Warum sitze ich nicht mit hennagefärbten Fußsohlen und Handflächen allabendlich am Feuer, um die Lied-Erzählungen meines Volkes zu hören, das leise Klingeln meiner Arm- und Ohrgehänge und das satte Grollen verdauender Kamelleiber?
Ich erinnere mich an ein Spiel der Kindheit: alleine gelassen, bemächtigte sich das Kind – obwohl es verboten war – der Bettdecke, einiger Mäntel und Kleider der Mutter, häufte sie auf einen Tisch und kroch darunter. Durch Ziehen und Zupfen gelang es langsam, an allen Seiten des Tisches dichte Wände aus Wolle, Stoff und Pelz zu schließen. Ein Zelt, eine Höhle, ein Bauch. Das Kind saß im Dunkel, summte und wiegte sich selbst sanft im Kreis.
Die Vorstellung, ein Zeltbewohner, Hirte und Nomade zu sein, machte mich unabhängig von der Zeit. Sie leben heute, wie sie vor Jahrhunderten gelebt haben.

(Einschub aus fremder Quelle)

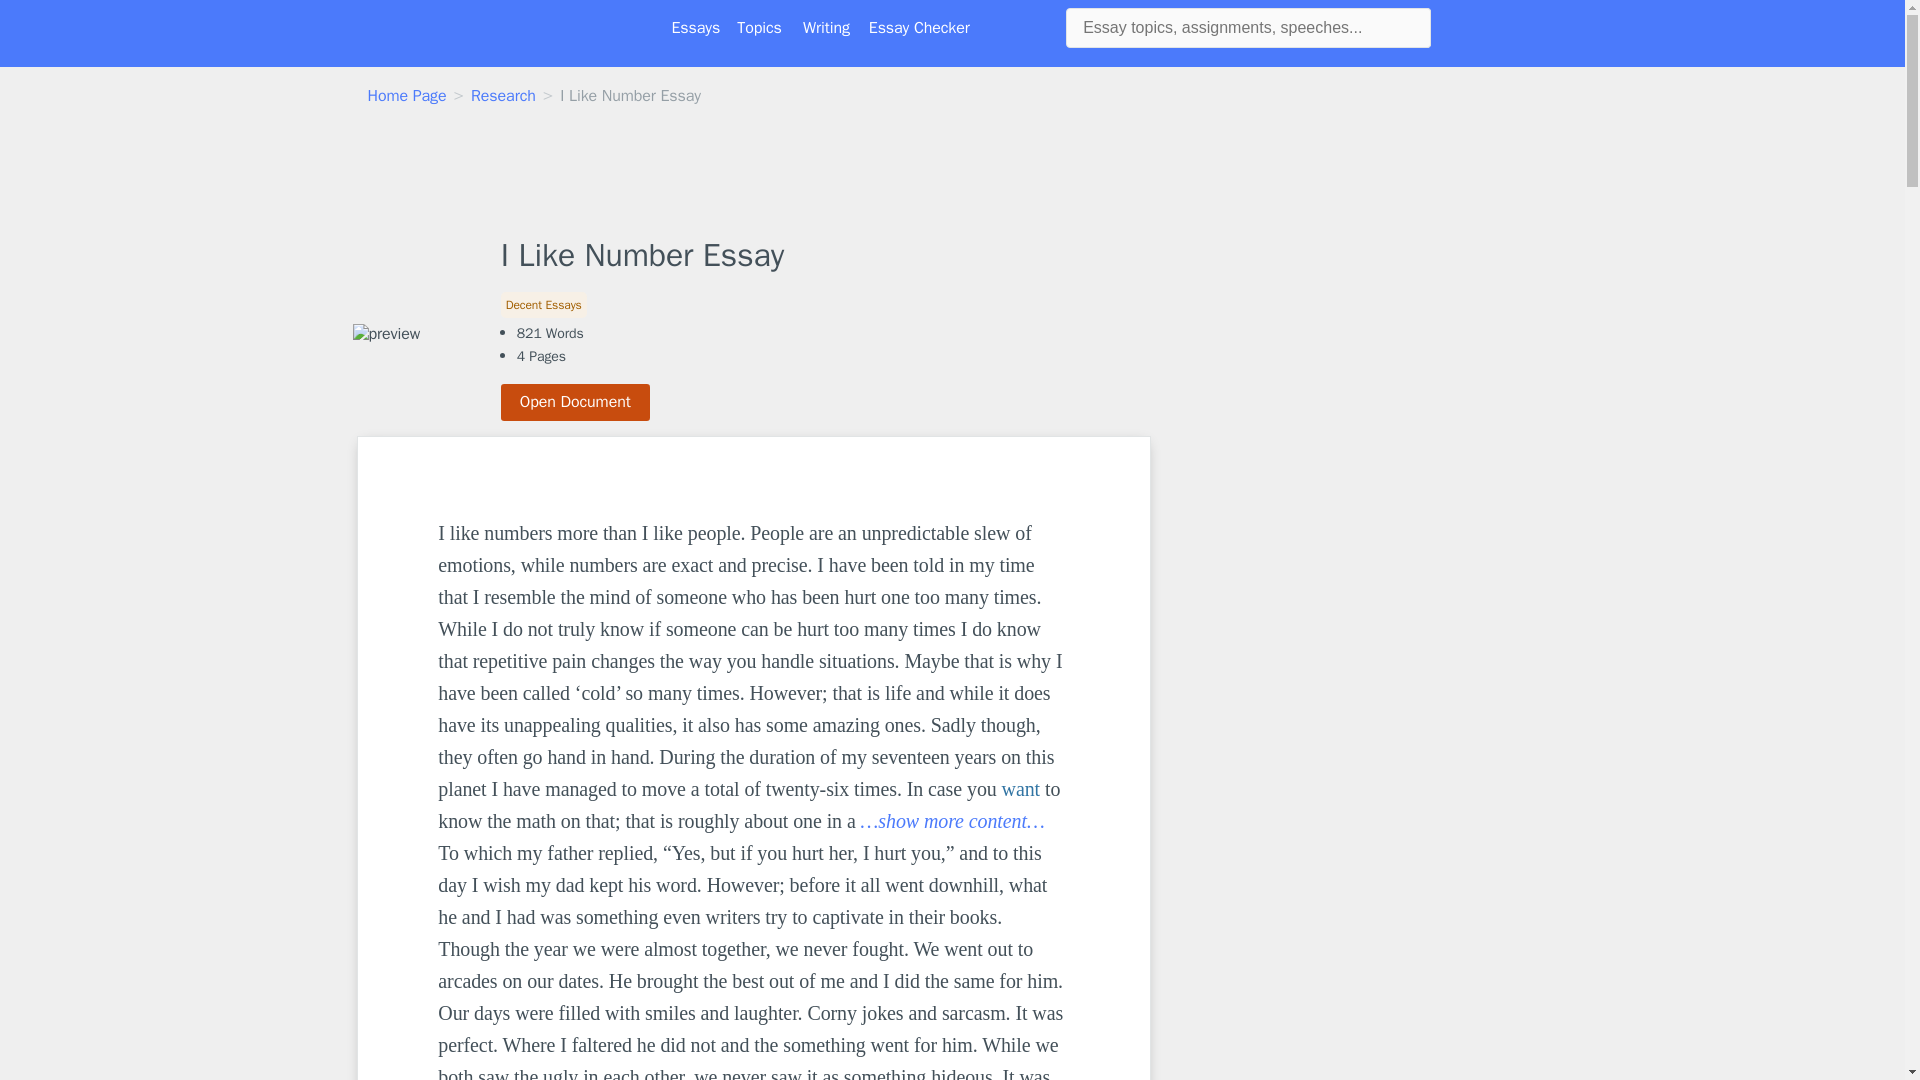  Describe the element at coordinates (1021, 788) in the screenshot. I see `want` at that location.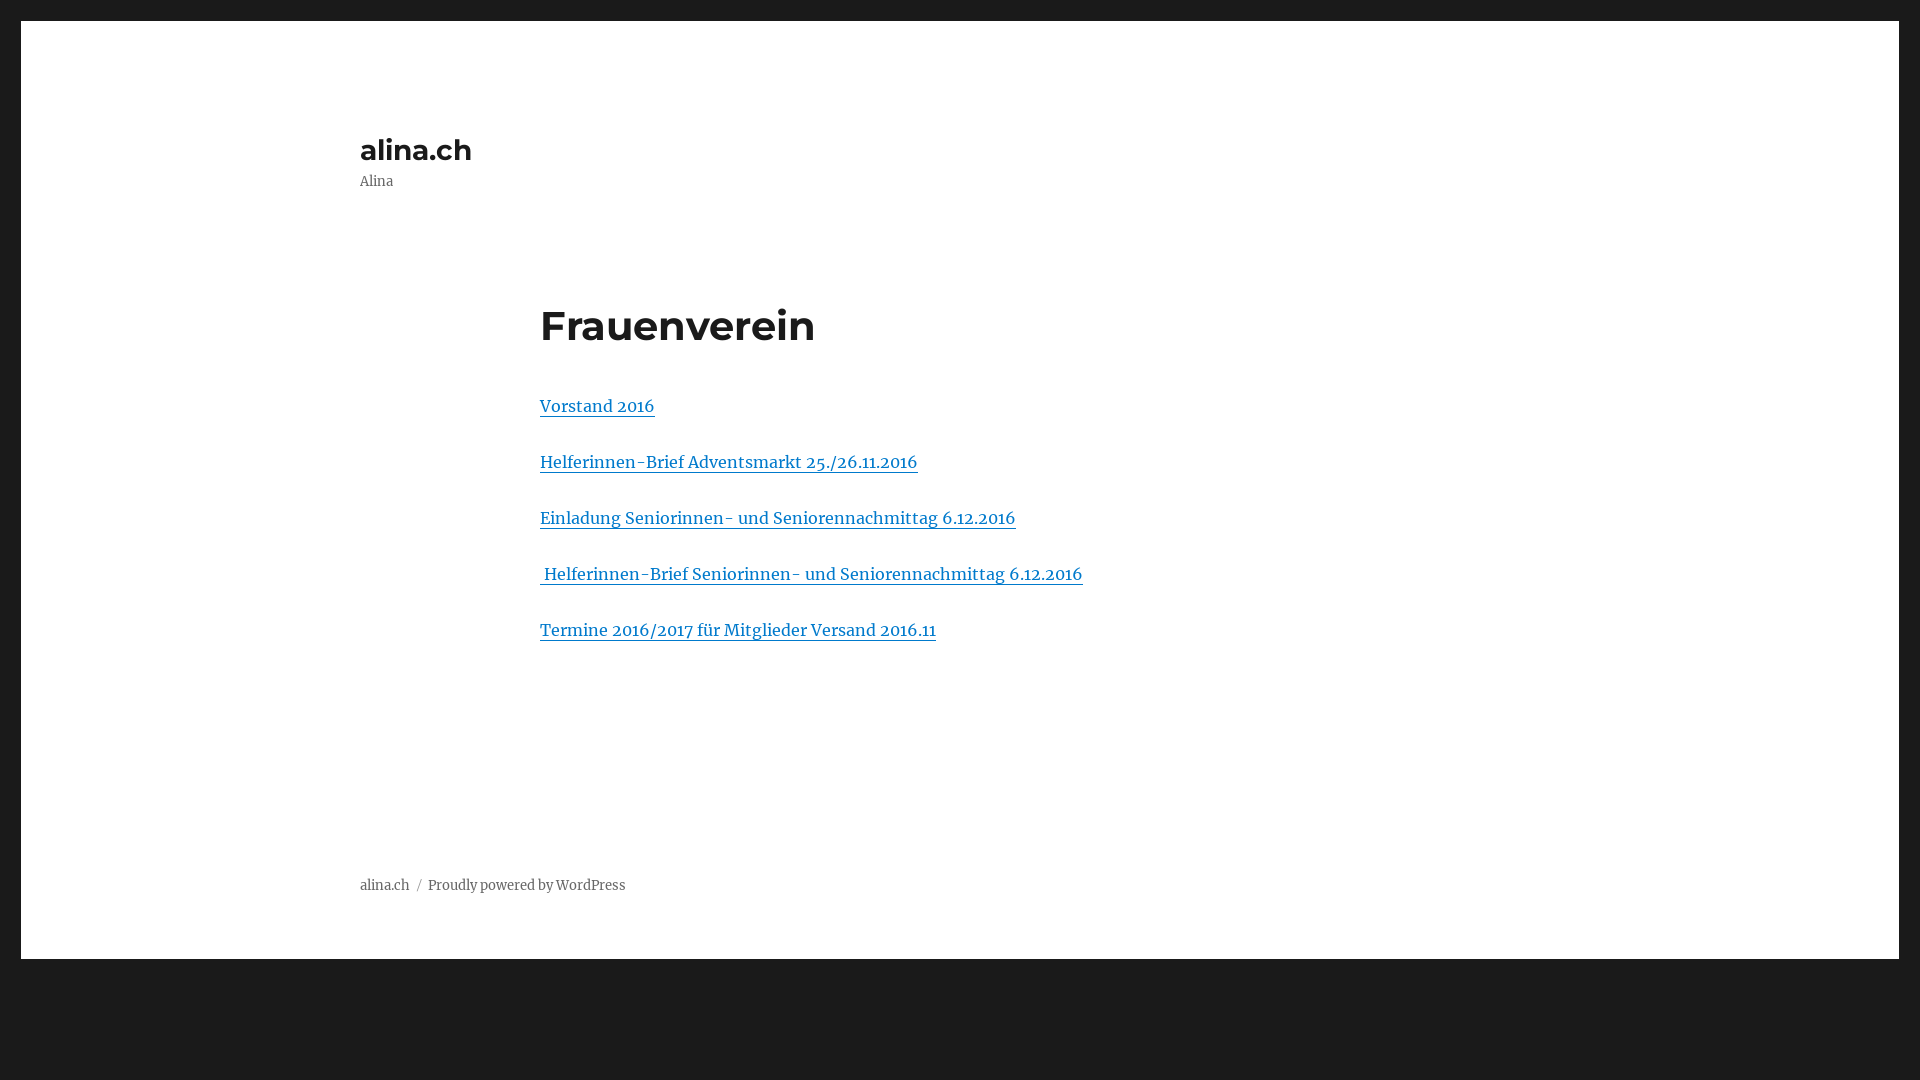  What do you see at coordinates (598, 406) in the screenshot?
I see `Vorstand 2016` at bounding box center [598, 406].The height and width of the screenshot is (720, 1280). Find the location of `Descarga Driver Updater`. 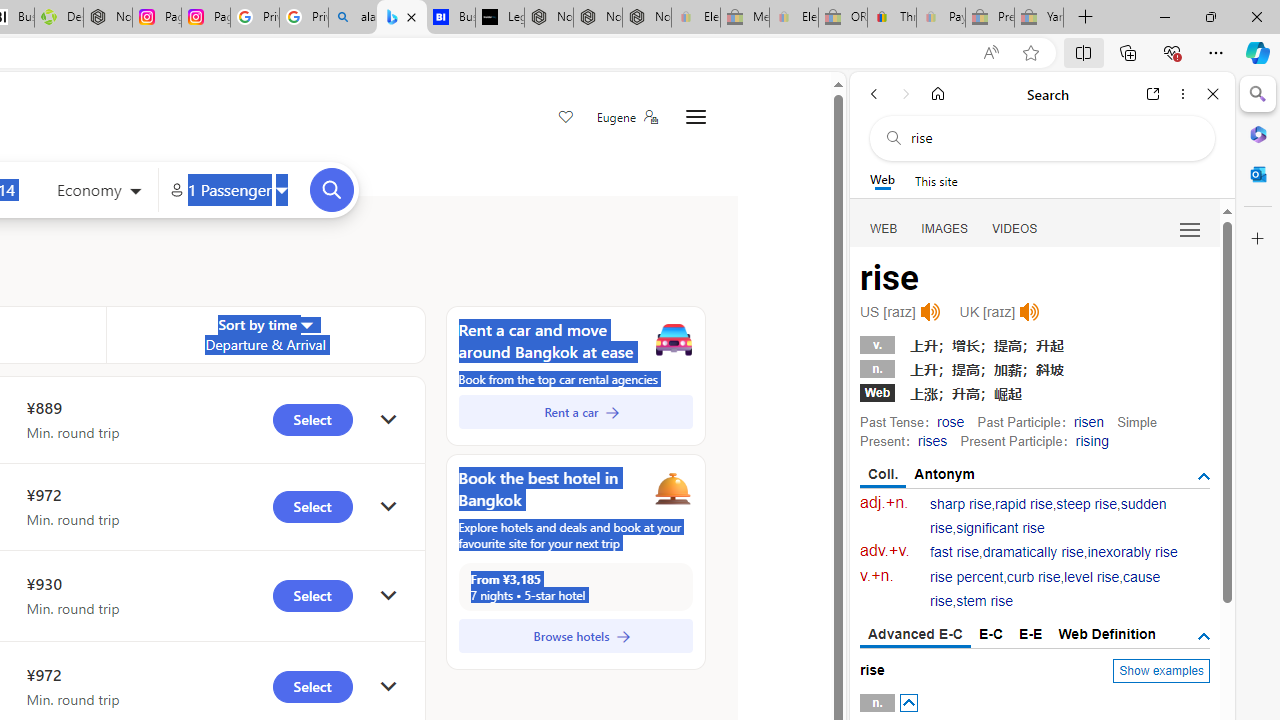

Descarga Driver Updater is located at coordinates (58, 18). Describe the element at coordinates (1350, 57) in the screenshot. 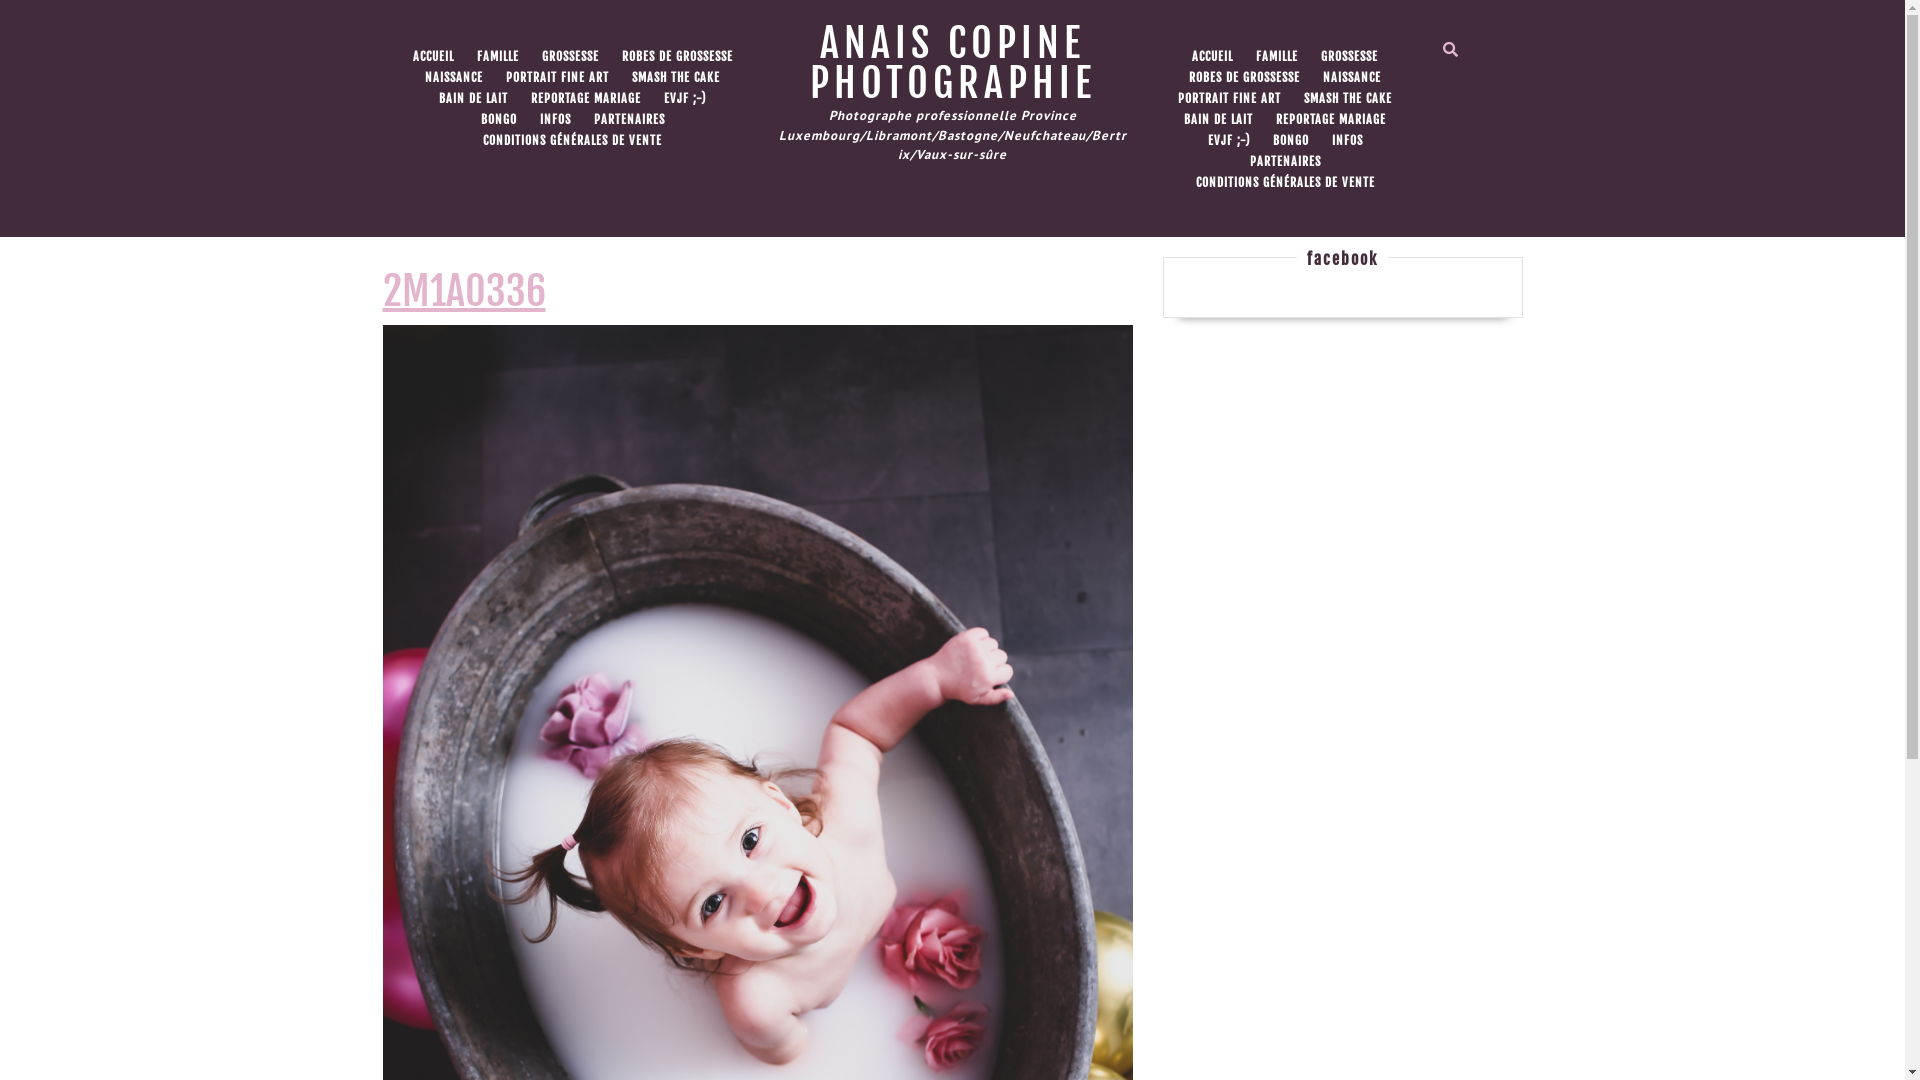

Warum ziehe ich nicht mit dem Troß Jakobs aus den Ebenen Kleinasiens in das Land Kanaan, lausche den Geschichten über Abraham und Isaak und werde Zeuge, wie Jakob, der zeltfromme Hirte, Gott neu aus dem Universum hervordenkt?
Soviel weiß ich sicher: wie schön, tugendhaft und berühmt Joseph auch sein mag, ich lasse mich nicht in das Land der Ägypter locken: einen zivilisierten Staat der Schreiber und Verwalter. Ich bleibe in meinem Zelt und übersiedle weder in ein ärmliches Haus aus gestampften Lehmziegeln, noch in einen Palast mit Marmorsäulen.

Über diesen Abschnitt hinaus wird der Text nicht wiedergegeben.